The set +x suppresses echoing the operation to the console output. Your password should not appear there. With respect to Jenkins your password to the DockerHub is stored in the variable ${DOCKERHUB_PWD}. To fill this variable accordingly you have to add a secret text to the configuration of the credentials plugin, see above. Furthermore, you have to configure the use of this as a Secret text under Build Environment as illustrated in the following screenshot.

Now, the newly build Docker image, which is registered to the DockerHub has to be deployed to the remote machine. For this, add another build step. Under Build -> Add build step choose Execute shell and paste the following shell script into the Command field.

ssh builder@<your_ip> "./deploy.sh ${BUILD_NUMBER} <your_dockerhub_id>"

Of course, remember in both scripts to replace <your_dockerhub_id> with your login name at DockerHub.
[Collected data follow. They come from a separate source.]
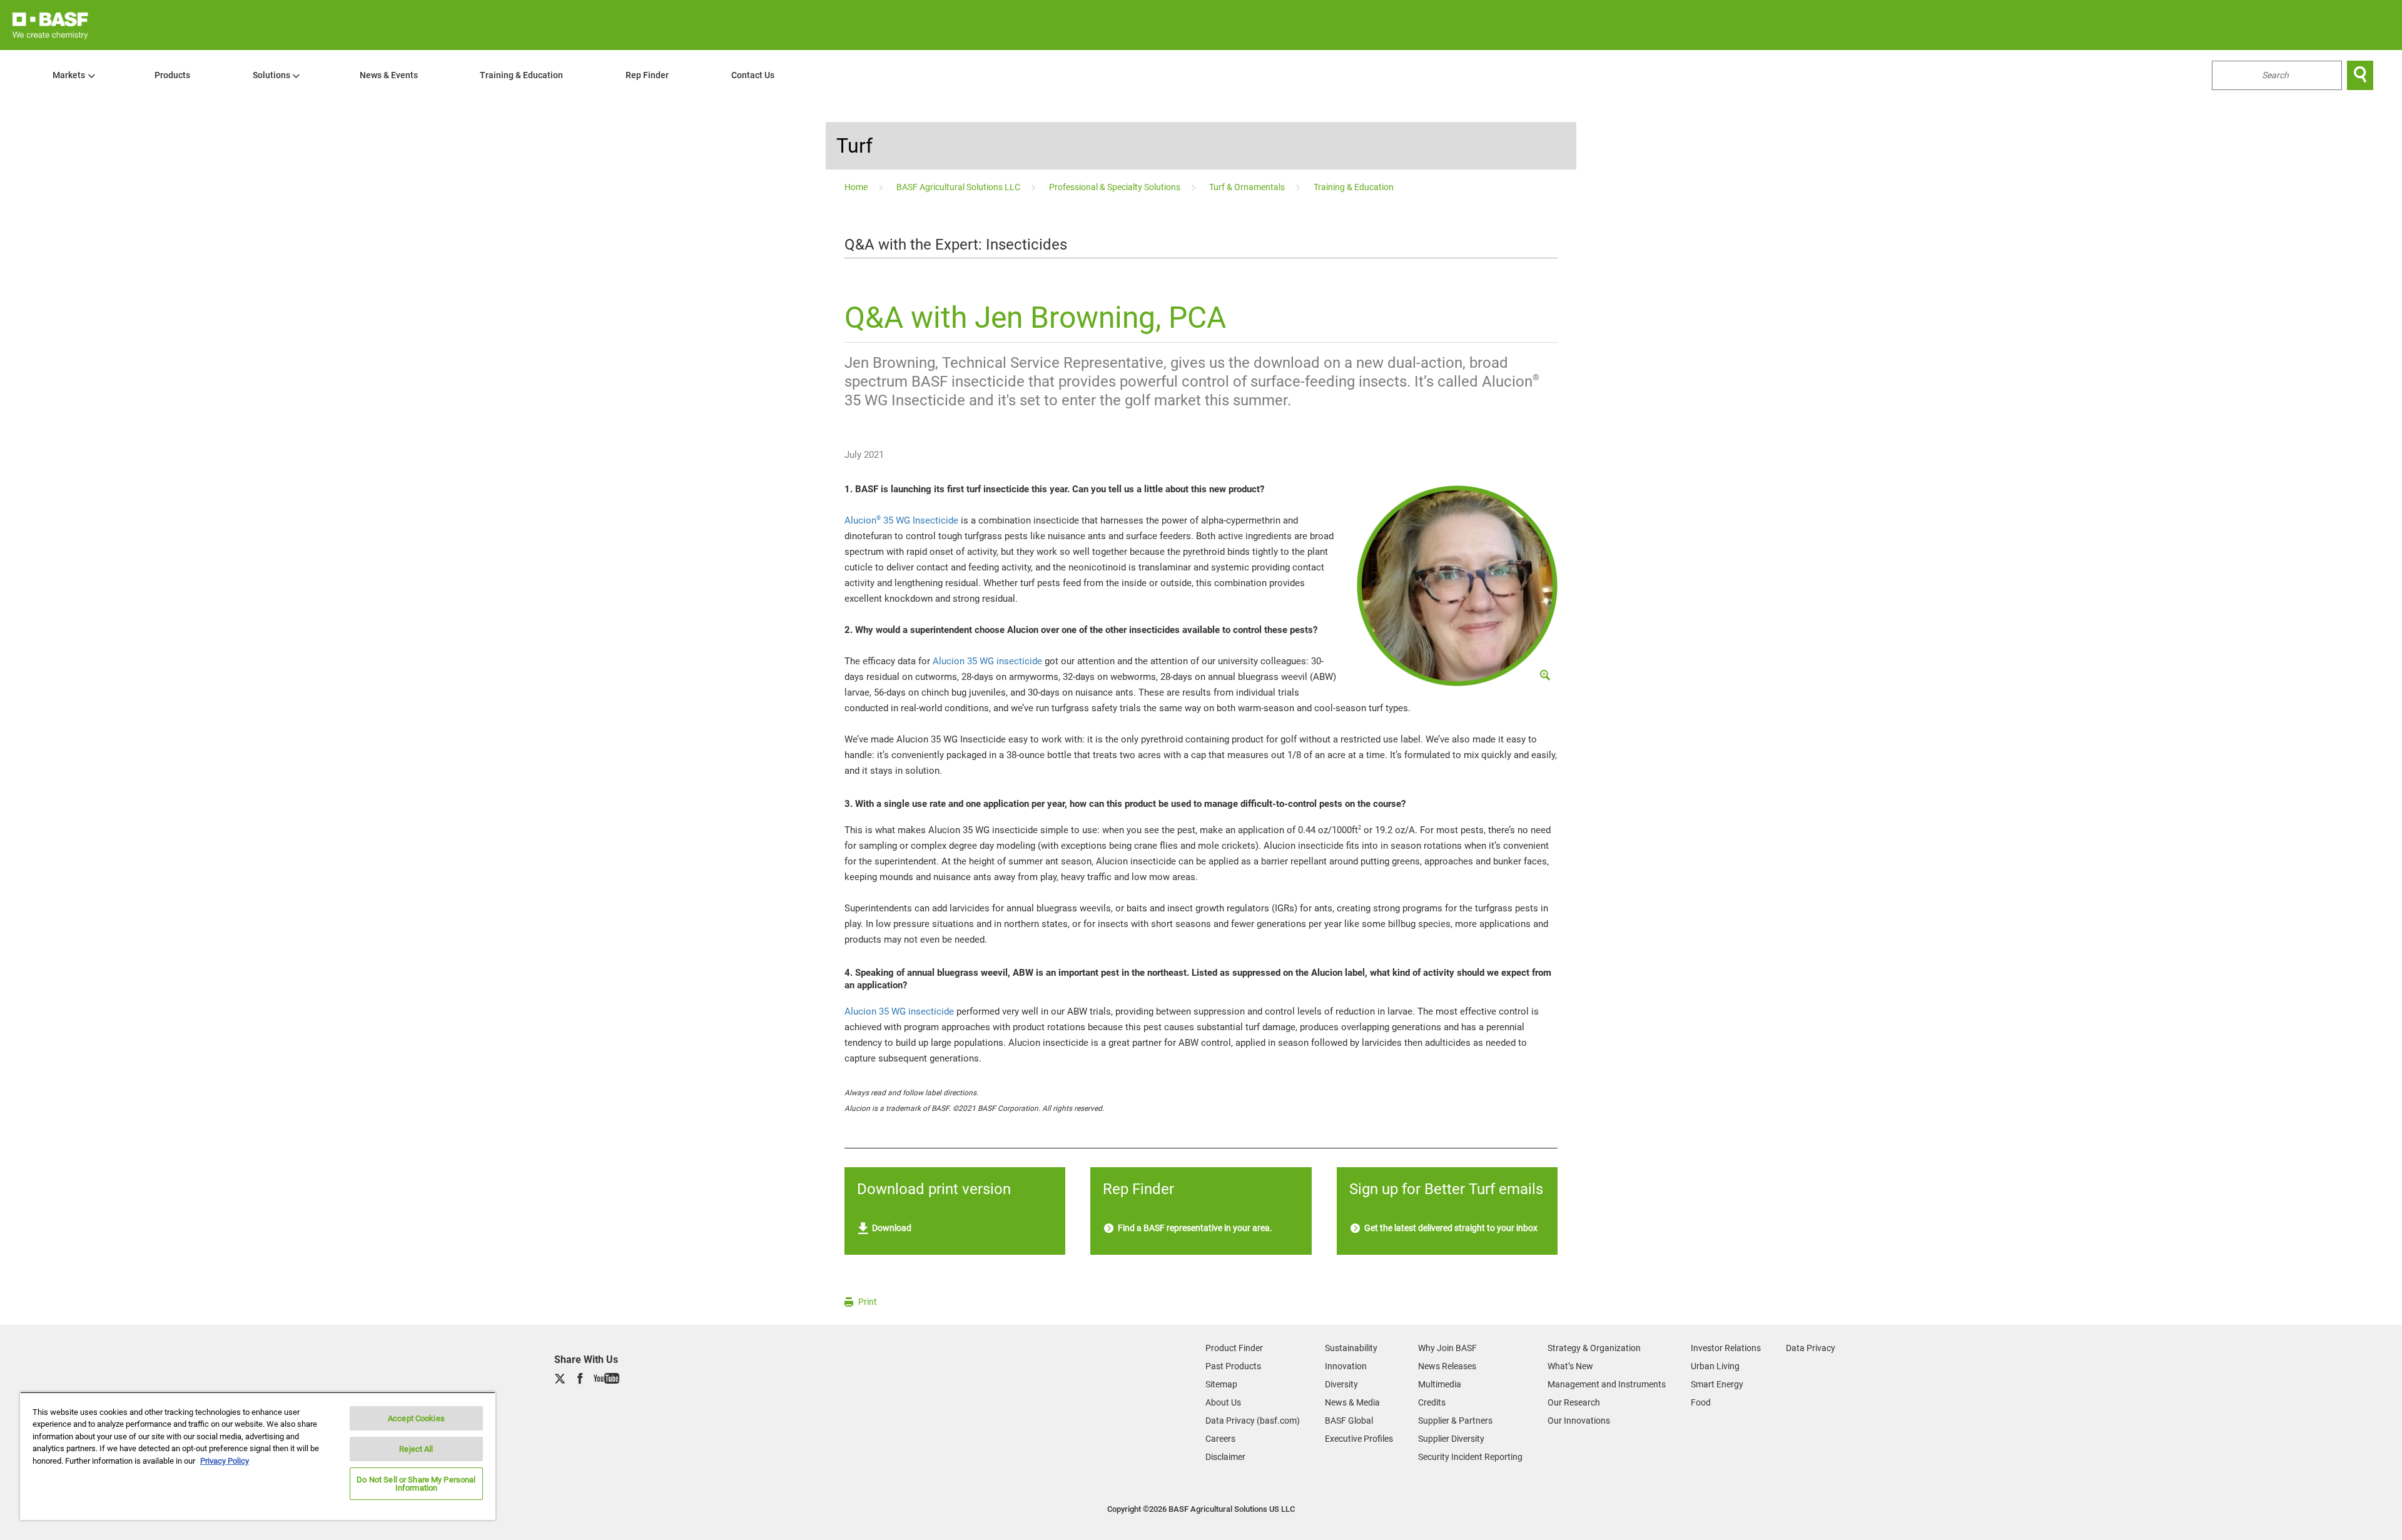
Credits (1432, 1402)
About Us (1223, 1402)
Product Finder (1234, 1348)
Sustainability (1351, 1348)
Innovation (1346, 1366)
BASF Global (1349, 1421)
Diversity (1341, 1384)
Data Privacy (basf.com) (1252, 1421)
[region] (257, 1456)
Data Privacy (1810, 1348)
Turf (854, 146)
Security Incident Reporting (1470, 1457)
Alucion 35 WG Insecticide (901, 520)
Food (1701, 1402)
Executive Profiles (1359, 1439)
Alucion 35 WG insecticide (987, 661)
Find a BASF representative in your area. (1194, 1228)
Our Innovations (1579, 1421)
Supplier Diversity (1451, 1439)
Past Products (1233, 1366)
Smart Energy (1717, 1384)
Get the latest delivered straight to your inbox (1450, 1228)
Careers (1220, 1439)
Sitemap (1221, 1384)
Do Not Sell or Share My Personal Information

This will call the remote deployment script, which was put there during machine setup.

#!/bin/bash

BUILD_NUMBER=$1
DOCKER_ID=$2
# stop all running containers with our web application
docker stop `docker ps -a | grep ${DOCKER_ID}/choirserver | awk '{print substr ($0, 0, 12)}'`
# remove all of those containers
docker rm `docker ps -a | grep ${DOCKER_ID}/choirserver | awk '{print substr ($0, 0, 12)}'`
if (( ${BUILD_NUMBER} >= 2 )); then
    # remove old image
    docker rmi ${DOCKER_ID}/choirserver:${BUILD_NUMBER}
fi
# get the newest version of the containerized web application and run it
docker pull ${DOCKER_ID}/choirserver:${BUILD_NUMBER}
docker run -d -ti -p 8080:8080 ${DOCKER_ID}/choirserver:${BUILD_NUMBER}

We are Done!

That is it! After creating and running the above four build jobs you should have the web application up and running on your remote machine. Try to point your browser to http://:8080/choir-frontend/ChoirManager and you should be served the following webpage.

Improvements to the Example CI Chain

• Add unit tests to the example projects.
• Add transition from SNAPSHOT to RELEASE to build jobs.
• Configure and share build jobs as Groovy scripts.
• Share Jenkins configuration as Groovy scripts.
• Build the Docker container using one of the corresponding Jenkins plugins.

The idea with the latter two would be to allow for a completely automatic and reproducible CI chain setup.